Saved data entries
-.-.-

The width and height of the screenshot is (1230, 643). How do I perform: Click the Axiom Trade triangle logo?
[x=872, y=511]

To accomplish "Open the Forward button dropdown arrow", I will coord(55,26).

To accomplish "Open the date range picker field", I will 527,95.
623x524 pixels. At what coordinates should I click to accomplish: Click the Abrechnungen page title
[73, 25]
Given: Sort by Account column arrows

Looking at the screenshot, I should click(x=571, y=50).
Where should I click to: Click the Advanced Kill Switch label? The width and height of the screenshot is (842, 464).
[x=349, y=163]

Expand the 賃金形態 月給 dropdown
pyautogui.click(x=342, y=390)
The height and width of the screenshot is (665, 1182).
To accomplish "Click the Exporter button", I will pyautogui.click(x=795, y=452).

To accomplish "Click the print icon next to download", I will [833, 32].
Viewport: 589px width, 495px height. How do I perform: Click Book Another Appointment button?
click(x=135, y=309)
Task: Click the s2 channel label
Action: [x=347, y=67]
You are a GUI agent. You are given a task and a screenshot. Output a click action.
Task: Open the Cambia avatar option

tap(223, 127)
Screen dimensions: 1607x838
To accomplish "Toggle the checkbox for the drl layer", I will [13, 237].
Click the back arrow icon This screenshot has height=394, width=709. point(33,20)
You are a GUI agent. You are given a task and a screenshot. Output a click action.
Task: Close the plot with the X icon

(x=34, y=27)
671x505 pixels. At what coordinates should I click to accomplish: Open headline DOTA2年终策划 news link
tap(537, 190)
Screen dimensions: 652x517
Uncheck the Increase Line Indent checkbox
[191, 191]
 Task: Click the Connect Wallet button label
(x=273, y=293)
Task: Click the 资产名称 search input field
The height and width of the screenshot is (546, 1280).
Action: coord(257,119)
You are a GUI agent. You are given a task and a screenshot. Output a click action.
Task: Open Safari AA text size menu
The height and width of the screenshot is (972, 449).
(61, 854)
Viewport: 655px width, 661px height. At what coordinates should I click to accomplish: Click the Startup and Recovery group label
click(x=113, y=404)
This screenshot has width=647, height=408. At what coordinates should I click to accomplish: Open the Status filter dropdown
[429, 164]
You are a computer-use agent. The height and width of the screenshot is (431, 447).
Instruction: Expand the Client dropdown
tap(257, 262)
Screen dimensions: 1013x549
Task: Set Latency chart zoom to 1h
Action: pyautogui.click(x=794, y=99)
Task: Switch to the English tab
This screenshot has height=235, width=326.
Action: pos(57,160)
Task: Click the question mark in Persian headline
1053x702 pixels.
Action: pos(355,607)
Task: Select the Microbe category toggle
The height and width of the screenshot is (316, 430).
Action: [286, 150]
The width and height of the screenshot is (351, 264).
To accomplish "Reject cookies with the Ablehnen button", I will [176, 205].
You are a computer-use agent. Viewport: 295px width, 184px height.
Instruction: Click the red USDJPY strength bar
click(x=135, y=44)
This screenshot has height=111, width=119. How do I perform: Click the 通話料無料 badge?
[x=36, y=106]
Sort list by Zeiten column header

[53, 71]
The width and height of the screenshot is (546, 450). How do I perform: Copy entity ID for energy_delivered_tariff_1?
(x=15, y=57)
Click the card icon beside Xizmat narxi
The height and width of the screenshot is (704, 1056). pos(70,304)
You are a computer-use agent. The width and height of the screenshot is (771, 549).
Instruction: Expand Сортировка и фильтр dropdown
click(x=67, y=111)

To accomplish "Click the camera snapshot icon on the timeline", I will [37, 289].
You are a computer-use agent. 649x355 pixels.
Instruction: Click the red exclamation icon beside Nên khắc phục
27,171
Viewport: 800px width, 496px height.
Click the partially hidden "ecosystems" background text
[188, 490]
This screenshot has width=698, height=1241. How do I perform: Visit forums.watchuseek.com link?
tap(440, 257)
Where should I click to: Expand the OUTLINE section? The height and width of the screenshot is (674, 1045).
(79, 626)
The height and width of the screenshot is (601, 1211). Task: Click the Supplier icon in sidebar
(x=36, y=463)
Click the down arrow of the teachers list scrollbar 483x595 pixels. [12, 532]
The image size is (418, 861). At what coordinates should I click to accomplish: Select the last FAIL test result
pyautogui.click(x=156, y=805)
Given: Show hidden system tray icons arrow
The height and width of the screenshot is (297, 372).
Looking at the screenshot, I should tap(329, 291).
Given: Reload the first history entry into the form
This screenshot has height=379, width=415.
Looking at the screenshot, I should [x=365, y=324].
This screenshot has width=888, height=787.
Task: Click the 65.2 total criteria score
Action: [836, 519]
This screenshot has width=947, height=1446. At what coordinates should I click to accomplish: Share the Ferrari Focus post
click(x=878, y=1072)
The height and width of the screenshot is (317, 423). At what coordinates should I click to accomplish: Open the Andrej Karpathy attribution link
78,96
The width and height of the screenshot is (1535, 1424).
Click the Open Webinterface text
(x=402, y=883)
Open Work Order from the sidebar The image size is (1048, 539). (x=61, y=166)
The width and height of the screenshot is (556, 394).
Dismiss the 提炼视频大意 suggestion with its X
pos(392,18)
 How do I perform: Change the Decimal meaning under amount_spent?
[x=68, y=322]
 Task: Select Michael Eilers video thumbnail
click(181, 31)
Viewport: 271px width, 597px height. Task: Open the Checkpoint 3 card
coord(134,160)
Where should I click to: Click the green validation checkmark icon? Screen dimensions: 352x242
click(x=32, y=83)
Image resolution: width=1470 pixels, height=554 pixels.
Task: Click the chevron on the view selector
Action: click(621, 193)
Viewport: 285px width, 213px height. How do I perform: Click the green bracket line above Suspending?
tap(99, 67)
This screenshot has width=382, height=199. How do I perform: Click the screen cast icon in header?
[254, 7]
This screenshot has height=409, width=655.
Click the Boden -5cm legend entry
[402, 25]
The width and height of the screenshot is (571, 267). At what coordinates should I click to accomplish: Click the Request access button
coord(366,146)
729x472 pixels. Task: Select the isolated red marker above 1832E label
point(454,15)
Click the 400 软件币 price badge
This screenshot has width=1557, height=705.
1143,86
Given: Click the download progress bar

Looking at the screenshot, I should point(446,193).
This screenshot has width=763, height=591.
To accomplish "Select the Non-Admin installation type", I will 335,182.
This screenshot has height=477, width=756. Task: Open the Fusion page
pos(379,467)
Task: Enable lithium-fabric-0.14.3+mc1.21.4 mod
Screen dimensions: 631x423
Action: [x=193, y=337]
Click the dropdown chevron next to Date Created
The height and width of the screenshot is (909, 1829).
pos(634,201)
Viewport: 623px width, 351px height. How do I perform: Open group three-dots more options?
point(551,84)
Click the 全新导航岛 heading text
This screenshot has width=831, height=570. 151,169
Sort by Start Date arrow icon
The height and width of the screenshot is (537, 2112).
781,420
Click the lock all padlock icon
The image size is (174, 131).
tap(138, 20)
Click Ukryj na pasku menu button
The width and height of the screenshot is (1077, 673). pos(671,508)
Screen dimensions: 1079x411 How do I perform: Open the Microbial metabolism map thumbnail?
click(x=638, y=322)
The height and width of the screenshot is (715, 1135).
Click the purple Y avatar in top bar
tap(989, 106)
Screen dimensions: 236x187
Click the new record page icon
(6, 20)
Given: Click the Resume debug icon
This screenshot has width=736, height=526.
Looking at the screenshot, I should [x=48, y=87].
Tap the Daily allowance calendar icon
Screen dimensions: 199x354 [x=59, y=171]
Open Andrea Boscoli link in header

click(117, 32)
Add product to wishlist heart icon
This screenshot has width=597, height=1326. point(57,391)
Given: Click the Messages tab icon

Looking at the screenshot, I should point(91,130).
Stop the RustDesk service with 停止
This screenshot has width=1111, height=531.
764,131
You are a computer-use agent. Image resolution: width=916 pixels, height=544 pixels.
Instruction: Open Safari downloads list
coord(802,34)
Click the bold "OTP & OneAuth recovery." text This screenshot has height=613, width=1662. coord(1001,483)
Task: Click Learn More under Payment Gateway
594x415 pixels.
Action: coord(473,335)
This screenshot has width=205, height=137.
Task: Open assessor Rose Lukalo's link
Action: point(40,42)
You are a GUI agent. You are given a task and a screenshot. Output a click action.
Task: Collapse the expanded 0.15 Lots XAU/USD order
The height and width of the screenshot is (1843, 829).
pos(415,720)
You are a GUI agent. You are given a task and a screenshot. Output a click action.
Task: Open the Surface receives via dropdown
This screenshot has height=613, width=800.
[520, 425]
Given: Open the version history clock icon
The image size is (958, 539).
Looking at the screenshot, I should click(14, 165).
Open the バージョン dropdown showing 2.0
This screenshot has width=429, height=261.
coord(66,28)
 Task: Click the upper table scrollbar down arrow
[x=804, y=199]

-.-.-

Copy out the lines of the data where the word "computer" can be found.

__Expected answer__
You are a computer-use agent. The height and width of the screenshot is (431, 447).
You are a computer-use agent. Viewport: 295px width, 184px height.
You are a computer-use agent. The width and height of the screenshot is (771, 549).
You are a computer-use agent. 649x355 pixels.
You are a computer-use agent. Image resolution: width=916 pixels, height=544 pixels.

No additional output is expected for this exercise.